Filing taxes for the first time after landing a full-time job out of college can be daunting. Or trying to piece together the details of all the jobs you've worked last year could seem a little overwhelming. But don't let the prospect of doing your taxes scare you out of getting as large a refund as you deserve. The Illinois CPA Society offers a few tips for under-30 Millennials filing 2009 returns.
1. Take advantage of all available credits and deductions. This year there are tax credits and deductions for all kinds of expenses including homes (First-Time Homebuyer Credit) and cars (Cash for Clunkers). Check to see what's available and what you can use; just be sure you have the documentation to back up your claims. Here are some of the money-saving possibilities:
- Education Credits - If you're paying for your college expenses you could be eligible for the American Opportunity Credit, formerly the Hope Education Credit, which has increased from $1,800 to $2,500. Alternatively, the Lifetime Learning Credit provides a credit of up to $2,000 per taxpayer for qualified higher education expenses, and there are other education-related advantages such as the Student Loan Interest Tax Deduction and the Tuition and Fees Tax Deduction.

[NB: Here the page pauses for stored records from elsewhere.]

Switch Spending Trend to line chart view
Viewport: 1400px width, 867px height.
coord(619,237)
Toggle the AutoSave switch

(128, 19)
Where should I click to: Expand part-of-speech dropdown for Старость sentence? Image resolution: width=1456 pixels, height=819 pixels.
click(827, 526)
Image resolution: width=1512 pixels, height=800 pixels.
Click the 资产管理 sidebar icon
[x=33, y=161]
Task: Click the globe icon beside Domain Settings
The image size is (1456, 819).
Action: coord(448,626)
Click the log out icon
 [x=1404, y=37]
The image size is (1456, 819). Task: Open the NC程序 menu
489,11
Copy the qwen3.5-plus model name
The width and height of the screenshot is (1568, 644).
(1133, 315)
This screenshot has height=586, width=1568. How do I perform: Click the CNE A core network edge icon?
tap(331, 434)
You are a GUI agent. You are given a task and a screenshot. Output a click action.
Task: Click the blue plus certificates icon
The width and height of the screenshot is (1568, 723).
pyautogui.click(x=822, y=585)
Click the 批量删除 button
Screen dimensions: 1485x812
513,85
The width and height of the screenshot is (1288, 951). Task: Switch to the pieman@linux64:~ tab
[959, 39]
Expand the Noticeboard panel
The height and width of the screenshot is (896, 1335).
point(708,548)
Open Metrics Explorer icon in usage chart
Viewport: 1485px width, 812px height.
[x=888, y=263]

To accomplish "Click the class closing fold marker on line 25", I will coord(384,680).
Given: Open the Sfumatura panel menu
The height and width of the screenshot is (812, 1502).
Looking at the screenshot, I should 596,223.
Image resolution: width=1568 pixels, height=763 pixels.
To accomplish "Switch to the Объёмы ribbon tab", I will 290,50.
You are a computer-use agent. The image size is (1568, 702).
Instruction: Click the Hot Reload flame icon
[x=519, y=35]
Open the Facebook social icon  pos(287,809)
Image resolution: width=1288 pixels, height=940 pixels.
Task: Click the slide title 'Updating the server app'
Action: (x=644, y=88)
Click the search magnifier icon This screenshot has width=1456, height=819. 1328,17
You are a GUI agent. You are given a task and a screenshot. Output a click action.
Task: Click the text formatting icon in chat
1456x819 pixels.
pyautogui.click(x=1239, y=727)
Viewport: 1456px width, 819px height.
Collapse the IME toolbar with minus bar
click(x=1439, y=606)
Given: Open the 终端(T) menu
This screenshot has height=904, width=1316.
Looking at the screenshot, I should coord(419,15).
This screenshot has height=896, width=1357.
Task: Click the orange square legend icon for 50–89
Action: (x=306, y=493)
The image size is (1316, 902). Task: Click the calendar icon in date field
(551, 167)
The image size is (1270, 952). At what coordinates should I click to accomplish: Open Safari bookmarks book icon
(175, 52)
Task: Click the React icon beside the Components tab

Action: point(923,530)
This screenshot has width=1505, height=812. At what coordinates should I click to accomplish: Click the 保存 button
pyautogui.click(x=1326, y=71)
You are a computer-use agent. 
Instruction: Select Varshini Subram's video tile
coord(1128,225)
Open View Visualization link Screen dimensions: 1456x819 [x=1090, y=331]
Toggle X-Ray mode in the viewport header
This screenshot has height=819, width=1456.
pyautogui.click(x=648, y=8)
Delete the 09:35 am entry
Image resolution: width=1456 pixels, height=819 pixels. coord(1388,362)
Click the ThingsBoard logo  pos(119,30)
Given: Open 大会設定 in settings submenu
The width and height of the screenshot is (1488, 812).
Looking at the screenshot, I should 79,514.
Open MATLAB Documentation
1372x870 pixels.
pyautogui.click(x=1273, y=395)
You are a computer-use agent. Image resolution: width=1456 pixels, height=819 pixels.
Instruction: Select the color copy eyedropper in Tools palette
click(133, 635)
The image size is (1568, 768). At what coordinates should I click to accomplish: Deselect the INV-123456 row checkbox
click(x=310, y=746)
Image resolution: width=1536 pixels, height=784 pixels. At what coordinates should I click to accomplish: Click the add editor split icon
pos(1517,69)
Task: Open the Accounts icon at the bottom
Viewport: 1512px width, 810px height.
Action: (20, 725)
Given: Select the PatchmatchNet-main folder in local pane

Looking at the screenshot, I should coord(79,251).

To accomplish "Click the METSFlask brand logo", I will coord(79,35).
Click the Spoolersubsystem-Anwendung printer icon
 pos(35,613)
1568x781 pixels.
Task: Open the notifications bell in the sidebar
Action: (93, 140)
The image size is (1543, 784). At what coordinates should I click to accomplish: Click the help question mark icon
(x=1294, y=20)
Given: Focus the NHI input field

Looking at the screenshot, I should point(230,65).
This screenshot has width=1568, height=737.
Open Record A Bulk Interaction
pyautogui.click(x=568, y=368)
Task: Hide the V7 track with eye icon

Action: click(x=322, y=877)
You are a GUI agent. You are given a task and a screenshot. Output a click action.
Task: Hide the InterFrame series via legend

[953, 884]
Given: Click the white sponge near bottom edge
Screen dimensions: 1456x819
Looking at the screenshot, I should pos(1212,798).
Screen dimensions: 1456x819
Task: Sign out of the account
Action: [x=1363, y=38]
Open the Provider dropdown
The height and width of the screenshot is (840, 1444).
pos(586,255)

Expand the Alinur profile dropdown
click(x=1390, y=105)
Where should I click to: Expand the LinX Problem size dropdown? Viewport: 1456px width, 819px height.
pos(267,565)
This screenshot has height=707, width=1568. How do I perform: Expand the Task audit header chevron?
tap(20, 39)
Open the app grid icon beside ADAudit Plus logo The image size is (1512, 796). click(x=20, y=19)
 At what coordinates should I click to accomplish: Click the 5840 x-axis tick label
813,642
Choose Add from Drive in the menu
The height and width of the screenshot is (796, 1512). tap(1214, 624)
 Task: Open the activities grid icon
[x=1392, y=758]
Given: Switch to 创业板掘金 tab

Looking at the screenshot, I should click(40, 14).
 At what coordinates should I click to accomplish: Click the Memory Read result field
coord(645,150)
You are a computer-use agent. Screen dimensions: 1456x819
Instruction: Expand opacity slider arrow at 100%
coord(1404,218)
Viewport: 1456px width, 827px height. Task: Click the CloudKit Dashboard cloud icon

- Earned Income Tax Credit (EITC) - If your income has gone down this year, or if you were claimed as someone's dependent in the past, you may not be aware of this credit. The amount of the credit, and determining if you qualify for it, is based on income, marital status, and number of children. For example if you are not claiming any children, your adjusted gross income and earned income must be less than $13,440 ($18,440 for married and filing jointly) to qualify for the credit. If you are below that income level, the maximum credit you could claim is $457. This is a refundable credit, so you get the money back even if you do not owe any tax or the credit is more than you owe. Visit the IRS Web site, and use their EITC Assistant Tool to determine if you're eligible for the credit and to learn more about the qualifying income levels and credit amounts.
- Deduction for Tax Paid on a New Car - A great way to reduce your taxable income is to take advantage of the deduction for taxes paid on a new car. The new vehicle needs to have been purchased in 2009 after February 16; the amount will depend on what taxes and fees apply in your state.
2. Follow your instincts and e-file. You're accustomed to paying bills and banking online, so do as the IRS recommends and e-file. You'll probably get your refund faster and the IRS has helpful electronic options like Free File, a free federal online tax preparation and electronic filing program for eligible taxpayers. You can even arrange to have your refund directly deposited to your account.
3. File the simplest form possible. Instead of automatically filing the regular 1040 form, find out if you can file the 1040A or 1040EZ forms. These forms are generally the best for young, single, non-dependent filers who have minimal credits, and they also include directions on how to figure out some of the more difficult credits, like the Making Work Pay and Earned Income Tax Credits.
4. Pencil it in before you type. Here's a throwback to the old way of doing things that just might help save some money - complete your tax forms by hand before you e-file. While it may seem like an extra step, by printing the form and taking the time to double-check your work, you're less likely to make mistakes that can cost you.
5. Don't just write "0." If you leave the line blank instead of hunting for an answer, you may be missing out on a refund or underpaying, which will cost you later. If you're unsure if you qualify for a credit, or have questions about a line item, check the instruction manual for the form. If you're feeling confused and think you might be entitled to deductions or credits, it's time to contact a tax pro.
6. Review those odd jobs. Did you get paid for any free lance or temp work, or maybe for work done for family or friends? Make sure you double-check what type of forms you received from any and all employers. A 1099 of any kind is not the same as a W-2 and needs to be filed differently. You may even be viewed as self-employed for any payment you received at these jobs. If this is the case, you'll need to fill out a longer form and include a Schedule C, or possibly a Schedule SE, depending on how much income went untaxed. All income is required to be reported on your tax return, whether or not you received a form from the payer.
As you do your taxes, you may realize that some situations arise that are more difficult than you can handle on your own - issues like residency in multiple states, inheritances, choosing among the available student tax credits, or paying off student loans. If you have questions, take them to a CPA. It's a good time to start a relationship with a local CPA who can help you sort out this year's return and keep your finances in line for years to come.